Sun Deck/Moon Deck: Most fans agree that the Sun Deck and Moon Deck areas, sections 140-146, are the best in the park if you don’t have a season pass. This area is across from home plate and is a prime spot for catching a home run ball. The section is also great for feeling the cool breeze off the Ohio River, but you’ll want to opt for a different section if there’s poor weather in the forecast.
The popular Budweiser Bowtie Bar is also near this section, and you can even reserve parts of the bar for groups of 40-65 people, which includes concession credits in the price.
Mezzanine: The Reds Mezzanine area includes sections 411-419. While you can still easily enjoy the game from here and the tickets are quite cheap, most fans prefer the View Level Boxes since the view is similar but the tickets are generally more affordable. However, you can grab a famous LaRosa’s pizza near section 413.

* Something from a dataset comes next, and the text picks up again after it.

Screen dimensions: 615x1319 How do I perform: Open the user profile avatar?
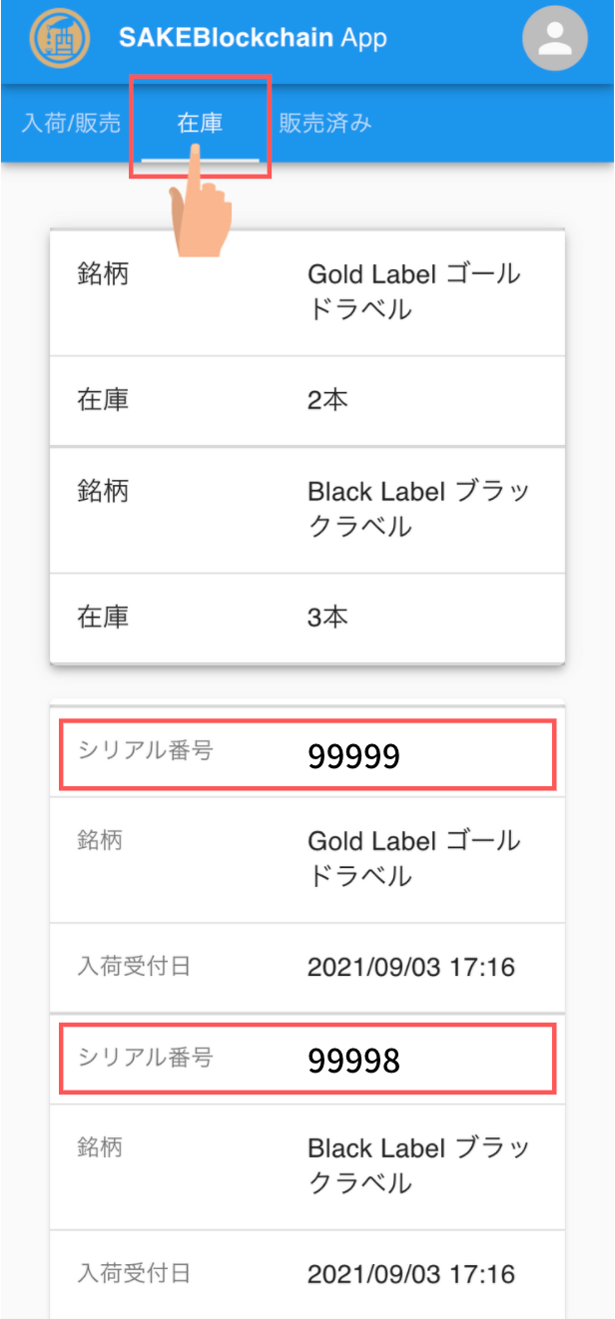click(x=554, y=39)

View Level Boxes: The View Level Boxes sit along the 400 level from sections 420-437. While they’re closer to the field than the View Level seating, there’s not much difference in the view.

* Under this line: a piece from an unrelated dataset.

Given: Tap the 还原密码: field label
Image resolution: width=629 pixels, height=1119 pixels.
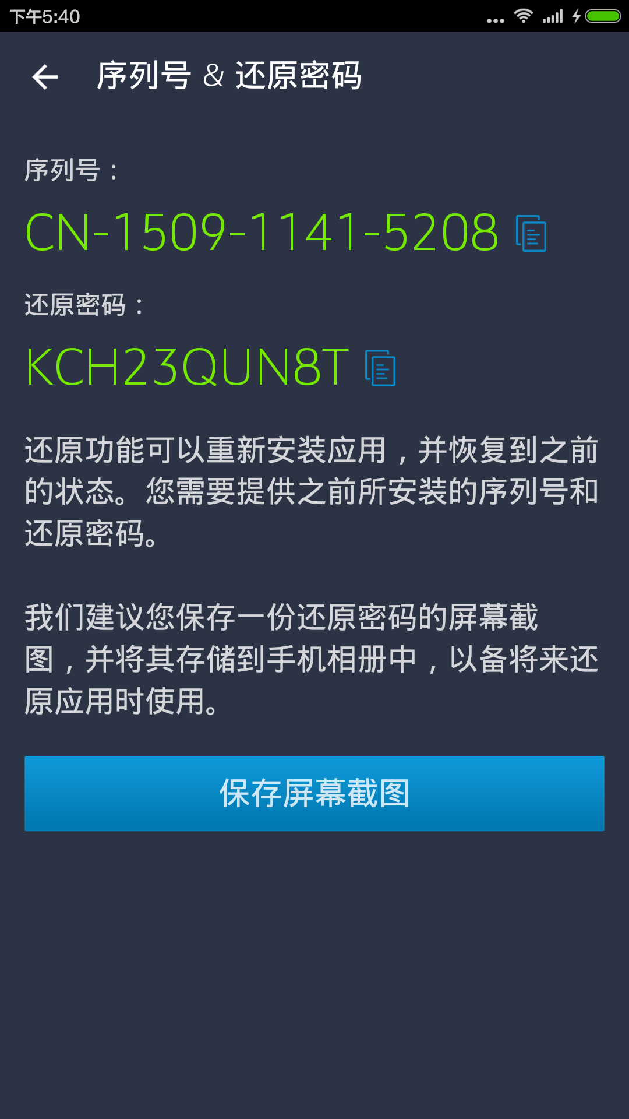Looking at the screenshot, I should point(84,305).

Family Section: The Family Section, section 107, does not permit alcoholic beverage consumption. Other than that, it is similar to the Terrace Outfield section as far as viewing the game goes. Despite how family friendly this section might be, viewing is more difficult, so most fans are better off purchasing the Terrace Outfield tickets.

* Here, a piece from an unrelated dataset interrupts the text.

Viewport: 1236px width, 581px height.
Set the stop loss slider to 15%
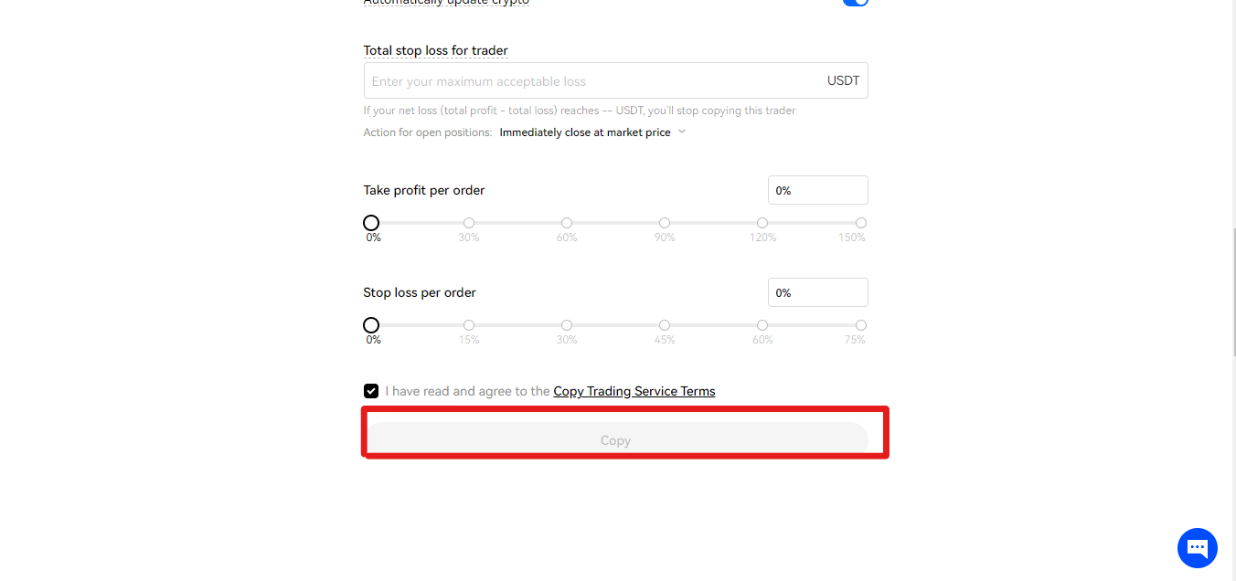pyautogui.click(x=469, y=325)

Terrace Outfield: Next to the outfield wall, the Terrace Outfield comprises sections 101-106. This is another great place to catch a home run ball, and the front-row seats offer an unobstructed view of the game. However, front row tickets in this section are generally sold out as season passes.
View Level: This level is located above the View Level Boxes and sits along the back row of the stadium, comprising sections 511-535. The front row seats here offer a great view at an affordable price, and some people even argue that the front row seats in this section are better than mid-row seats in premium sections.
Plus, you can grab a delicious Big Red Smokey near sections 511, 514, 523, 525, and 529. How about a sumptuous Skyline Chili Dog? Get that near sections 518 and 533.
Kroger Bleachers: The Kroger Bleachers are the highest seats in the stadium in sections 401-406 in left field. If you’re purchasing tickets in this section, make sure you buy tickets in front of the walkway so you don’t have fans passing in front of you and obstructing your view. The tickets for this section are cheap, offering an affordable option for getting into the game.
Outer View Level: The Outer View Level includes sections 509 and 510 in the left corner of the field and 536 and 537 in the right corner. These sections are the farthest from the field and offer the cheapest tickets available.
Accessible Access to the Stadium
This fully accessible ballpark makes it easy for all visitors to find a great seat and enjoy the game, and since most sections offer accessible seating, you have plenty of options to choose from. Start by parking in the East section of the Central Riverfront Garage or in the East Garage for accessible parking. These accessible seating areas are also equipped with electrical outlets at no cost to you.
With the wide range of seating options available for both season-pass holders and individual ticket holders, the stadium has every type of fan covered. Now that you understand a bit more about The Great American Ballpark, it’s time to choose your seating options and purchase your Reds tickets.